A regional model for atmospheric photochemistry and particulate matter is used to predict the fate and transport of five trace metals: lead, manganese, total chromium, nickel, and cadmium over the continental United States during January and July 2001. Predicted concentrations of the metals are compared to observations. Lead predictions have the lowest mean differences with observations and the highest correlation coefficients. They best agree with observations made in January over residential and commercial areas in the eastern United States and worst with observations over remote forests and deserts located in the western United States during July. Manganese predictions show similar abilities to reproduce observations but had larger changes between months. Chromium and nickel predictions show diminishing ability to reproduce observations over both urban and rural areas. Cadmium predictions show the least ability to reproduce observations.
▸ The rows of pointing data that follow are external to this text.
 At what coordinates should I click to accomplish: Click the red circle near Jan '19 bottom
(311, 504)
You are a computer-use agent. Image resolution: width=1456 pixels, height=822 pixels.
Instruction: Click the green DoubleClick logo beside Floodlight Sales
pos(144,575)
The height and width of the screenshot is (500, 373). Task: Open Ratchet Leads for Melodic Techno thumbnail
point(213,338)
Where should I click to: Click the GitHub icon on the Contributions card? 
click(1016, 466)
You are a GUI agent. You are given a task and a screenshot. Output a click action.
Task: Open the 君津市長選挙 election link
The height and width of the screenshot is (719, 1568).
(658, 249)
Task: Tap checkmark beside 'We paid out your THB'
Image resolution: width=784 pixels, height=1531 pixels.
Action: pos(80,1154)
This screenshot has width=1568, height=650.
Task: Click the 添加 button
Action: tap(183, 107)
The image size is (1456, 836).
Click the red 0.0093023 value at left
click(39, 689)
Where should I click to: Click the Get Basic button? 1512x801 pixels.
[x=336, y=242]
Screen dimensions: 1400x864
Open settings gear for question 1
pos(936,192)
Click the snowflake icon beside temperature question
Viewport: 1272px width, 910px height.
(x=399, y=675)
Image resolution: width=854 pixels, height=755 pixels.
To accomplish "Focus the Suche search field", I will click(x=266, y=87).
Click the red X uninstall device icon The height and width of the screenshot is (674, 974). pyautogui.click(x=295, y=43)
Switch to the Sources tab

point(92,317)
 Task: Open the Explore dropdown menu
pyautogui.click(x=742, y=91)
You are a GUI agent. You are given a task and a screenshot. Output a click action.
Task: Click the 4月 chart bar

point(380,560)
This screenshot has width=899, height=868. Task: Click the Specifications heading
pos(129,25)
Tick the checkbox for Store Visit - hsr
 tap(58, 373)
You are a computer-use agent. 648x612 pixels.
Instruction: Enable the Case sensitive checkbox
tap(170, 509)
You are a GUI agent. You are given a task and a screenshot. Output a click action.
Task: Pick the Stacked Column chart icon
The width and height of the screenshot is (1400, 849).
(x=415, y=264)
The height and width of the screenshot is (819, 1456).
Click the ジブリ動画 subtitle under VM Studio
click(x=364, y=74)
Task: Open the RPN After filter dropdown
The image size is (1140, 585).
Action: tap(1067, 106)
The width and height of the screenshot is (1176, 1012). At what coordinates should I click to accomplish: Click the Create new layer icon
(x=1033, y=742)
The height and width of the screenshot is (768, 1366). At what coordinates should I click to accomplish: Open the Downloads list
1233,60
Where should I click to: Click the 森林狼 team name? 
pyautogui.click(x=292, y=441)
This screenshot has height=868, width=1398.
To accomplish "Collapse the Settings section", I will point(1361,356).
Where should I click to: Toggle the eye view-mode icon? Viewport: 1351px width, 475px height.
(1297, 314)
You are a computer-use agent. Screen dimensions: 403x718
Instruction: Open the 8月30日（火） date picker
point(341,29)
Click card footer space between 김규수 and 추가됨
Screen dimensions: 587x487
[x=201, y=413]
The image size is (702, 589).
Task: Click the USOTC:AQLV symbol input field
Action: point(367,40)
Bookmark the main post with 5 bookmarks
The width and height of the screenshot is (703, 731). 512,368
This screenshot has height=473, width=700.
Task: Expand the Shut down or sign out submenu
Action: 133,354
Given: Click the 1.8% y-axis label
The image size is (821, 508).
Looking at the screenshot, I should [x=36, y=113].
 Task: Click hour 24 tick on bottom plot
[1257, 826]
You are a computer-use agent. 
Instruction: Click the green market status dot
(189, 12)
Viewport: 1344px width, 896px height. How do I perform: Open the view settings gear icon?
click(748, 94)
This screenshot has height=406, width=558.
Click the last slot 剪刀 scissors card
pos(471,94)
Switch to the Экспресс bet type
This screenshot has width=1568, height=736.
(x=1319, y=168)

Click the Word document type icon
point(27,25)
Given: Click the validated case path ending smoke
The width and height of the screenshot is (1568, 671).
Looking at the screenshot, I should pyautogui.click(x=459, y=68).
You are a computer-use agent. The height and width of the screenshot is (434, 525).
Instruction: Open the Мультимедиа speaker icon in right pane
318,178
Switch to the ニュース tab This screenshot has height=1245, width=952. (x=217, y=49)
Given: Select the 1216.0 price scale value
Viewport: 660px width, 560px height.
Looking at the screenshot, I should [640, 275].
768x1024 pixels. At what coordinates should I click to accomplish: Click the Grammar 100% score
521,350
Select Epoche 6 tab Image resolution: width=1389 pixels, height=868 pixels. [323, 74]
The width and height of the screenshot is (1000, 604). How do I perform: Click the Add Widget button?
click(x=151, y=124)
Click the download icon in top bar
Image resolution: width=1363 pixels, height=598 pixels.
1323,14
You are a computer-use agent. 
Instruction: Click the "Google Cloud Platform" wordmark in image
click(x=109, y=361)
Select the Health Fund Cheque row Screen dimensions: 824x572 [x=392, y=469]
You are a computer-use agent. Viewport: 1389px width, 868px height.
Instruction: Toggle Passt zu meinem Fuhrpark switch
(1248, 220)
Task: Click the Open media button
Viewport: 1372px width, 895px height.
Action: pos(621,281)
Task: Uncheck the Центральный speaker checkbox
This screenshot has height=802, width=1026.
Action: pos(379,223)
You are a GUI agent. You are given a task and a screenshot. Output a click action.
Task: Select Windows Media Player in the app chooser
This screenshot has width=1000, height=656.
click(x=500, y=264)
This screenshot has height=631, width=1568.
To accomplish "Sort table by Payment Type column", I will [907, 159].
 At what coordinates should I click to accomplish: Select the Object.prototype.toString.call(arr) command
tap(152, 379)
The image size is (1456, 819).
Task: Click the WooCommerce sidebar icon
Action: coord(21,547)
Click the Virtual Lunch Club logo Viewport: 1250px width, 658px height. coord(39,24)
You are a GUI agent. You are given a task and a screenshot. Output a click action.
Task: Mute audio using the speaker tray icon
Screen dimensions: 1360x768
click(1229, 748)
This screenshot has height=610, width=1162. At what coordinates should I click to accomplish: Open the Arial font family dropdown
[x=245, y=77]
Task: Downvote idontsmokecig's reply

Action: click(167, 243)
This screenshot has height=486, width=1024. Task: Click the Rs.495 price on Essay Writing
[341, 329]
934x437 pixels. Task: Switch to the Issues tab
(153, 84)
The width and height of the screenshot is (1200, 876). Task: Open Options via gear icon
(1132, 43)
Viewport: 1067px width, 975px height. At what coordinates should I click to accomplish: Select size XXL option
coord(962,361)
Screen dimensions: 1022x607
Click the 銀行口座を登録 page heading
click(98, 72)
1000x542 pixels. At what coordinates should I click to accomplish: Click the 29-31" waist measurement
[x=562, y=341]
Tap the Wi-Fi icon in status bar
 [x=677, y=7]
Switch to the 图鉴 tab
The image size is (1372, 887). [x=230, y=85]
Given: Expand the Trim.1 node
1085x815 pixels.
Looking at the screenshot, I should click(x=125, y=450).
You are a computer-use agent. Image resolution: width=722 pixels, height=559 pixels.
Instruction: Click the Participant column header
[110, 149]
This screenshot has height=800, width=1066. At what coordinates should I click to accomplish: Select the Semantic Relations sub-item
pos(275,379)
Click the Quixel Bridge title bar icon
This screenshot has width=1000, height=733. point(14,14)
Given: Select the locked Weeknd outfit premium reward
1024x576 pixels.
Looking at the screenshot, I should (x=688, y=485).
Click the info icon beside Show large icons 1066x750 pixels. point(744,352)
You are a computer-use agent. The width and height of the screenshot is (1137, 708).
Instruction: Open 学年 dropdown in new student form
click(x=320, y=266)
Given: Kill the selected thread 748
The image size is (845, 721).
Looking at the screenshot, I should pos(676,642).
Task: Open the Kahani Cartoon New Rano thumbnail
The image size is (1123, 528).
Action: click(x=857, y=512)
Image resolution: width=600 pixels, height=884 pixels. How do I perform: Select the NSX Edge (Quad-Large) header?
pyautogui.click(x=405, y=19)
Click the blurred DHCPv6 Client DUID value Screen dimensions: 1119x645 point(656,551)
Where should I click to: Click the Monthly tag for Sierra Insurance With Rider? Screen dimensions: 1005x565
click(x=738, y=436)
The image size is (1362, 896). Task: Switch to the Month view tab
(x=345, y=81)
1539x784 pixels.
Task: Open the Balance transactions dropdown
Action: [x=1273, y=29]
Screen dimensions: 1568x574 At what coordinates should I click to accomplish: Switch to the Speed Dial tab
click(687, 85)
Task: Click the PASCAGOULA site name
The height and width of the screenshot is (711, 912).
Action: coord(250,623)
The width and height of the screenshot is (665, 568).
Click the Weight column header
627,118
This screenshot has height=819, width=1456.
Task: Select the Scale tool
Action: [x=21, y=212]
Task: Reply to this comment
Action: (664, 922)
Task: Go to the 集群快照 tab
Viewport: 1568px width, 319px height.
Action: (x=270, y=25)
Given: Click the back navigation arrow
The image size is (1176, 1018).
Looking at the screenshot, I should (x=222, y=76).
Potential causes are examined for the errors in predictions. For errors in lead, manganese and perhaps chromium predictions, aerial suspension and biomass burning are suspected because simulations did not include emissions from these sources. Nickel, cadmium and, to a lower extent, chromium predictions suffer from errors in the emissions that represent current anthropogenic activities. Predicted concentrations of all metals show errors from not including sub-grid processes in meteorological and emission rates. Examples include sea breeze circulation along coastal areas and individual sources in urban areas. These errors reduce the ability to reproduce the time dependence of observations.